Classics and Ancient History

The scope of our research is distinctively wide, encompassing all the major civilisations of the ancient Mediterranean from Sumer and Mesopotamia, and Egypt, to all periods of classical antiquity up to and beyond the end of the Roman Empire.

Students examining an ancient object

We provide linguistic expertise in Sumerian, Akkadian, all periods of Egyptian, Ancient Greek, and Latin. Over and above work in individual specialist areas, we work in the following thematic clusters (click on the titles for further detail):

Egypt and the Ancient Near East

Egypt

Martin Bommas is an Egyptologist who has a special research focus on ancient Egyptian religion, rituals and language. His interdisciplinary research focuses on Memory Studies and the Cult of Egyptian deities in the Mediterranean. Among his major publications are Die Mythisierung der Zeit (Wiesbaden 1999), Der Tempel des Chnum der 18. Dyn. auf Elephantine (Heidelberg 2003) and Heiligtum und Mysterium: Griechenland und seine ägyptischen Gottheiten (Mainz 2005).

————

To be done:
A: According to the classics and ancient history page, which languages does the department offer expertise in?
B: Resume the classics and ancient history page from where it stops.
These lines come from a separate source.

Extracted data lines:
————

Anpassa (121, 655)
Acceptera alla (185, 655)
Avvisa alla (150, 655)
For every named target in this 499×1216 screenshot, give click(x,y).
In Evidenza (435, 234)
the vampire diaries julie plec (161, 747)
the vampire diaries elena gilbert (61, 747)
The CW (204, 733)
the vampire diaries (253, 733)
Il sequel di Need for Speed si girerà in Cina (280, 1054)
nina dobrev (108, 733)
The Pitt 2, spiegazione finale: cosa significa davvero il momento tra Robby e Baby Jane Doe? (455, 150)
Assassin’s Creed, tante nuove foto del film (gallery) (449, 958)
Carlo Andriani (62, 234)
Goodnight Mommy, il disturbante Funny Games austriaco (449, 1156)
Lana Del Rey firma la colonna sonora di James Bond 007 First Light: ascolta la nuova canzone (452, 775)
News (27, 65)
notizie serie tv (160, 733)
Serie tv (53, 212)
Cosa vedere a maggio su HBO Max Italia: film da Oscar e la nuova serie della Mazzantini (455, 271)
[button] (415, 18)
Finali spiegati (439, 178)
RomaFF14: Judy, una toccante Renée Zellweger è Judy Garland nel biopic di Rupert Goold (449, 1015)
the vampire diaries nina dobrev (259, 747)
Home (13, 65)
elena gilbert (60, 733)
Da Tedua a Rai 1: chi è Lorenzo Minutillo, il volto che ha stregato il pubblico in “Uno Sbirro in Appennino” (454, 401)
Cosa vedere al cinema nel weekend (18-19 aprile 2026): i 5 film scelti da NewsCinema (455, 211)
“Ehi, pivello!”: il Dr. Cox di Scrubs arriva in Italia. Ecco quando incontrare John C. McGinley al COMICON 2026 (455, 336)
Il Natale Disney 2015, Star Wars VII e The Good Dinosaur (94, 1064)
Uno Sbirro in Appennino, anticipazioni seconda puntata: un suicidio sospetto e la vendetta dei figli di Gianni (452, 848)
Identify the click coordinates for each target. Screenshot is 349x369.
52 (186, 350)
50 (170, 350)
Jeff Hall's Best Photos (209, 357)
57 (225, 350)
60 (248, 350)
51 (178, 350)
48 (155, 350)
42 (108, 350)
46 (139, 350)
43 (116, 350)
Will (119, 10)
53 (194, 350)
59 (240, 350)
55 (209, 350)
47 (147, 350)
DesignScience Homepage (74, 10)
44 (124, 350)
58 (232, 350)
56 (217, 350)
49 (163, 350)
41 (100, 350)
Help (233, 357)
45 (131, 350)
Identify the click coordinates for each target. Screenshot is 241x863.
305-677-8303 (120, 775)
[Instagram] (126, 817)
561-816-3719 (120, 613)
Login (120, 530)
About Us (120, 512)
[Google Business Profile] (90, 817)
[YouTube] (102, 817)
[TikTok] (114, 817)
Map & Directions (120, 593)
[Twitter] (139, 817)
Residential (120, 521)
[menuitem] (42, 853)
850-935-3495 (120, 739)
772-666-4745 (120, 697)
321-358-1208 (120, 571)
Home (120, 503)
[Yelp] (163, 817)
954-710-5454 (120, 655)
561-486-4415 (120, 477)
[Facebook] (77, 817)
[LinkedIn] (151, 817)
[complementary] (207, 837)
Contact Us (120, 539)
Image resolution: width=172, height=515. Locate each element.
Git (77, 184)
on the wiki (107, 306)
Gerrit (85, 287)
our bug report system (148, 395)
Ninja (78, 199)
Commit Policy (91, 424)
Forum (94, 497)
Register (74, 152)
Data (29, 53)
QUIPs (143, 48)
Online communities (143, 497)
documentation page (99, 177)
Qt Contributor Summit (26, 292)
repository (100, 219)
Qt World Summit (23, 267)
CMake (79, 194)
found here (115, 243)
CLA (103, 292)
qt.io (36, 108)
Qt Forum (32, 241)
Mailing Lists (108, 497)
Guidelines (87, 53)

————

Responses for each task:
A: Sumerian, Akkadian, all periods of Egyptian, Ancient Greek, and Latin.

B:
Tony Leahy is an Egyptologist with a particular interest in all aspects of the history and culture of Egypt in the first millennium BC, especially the Libyan, Kushite and Saite periods. Recent publications include: ‘“Necho” in Late Period personal names’, in D. Aston et al. (eds.), Under the Potters’ Tree (Leuven, 2011), 547-573 and ‘Text and image in funerary identity at Abydos in the early seventh century BC’, Imago Aegypti 3 (2010), 56-71, pls. 19-22.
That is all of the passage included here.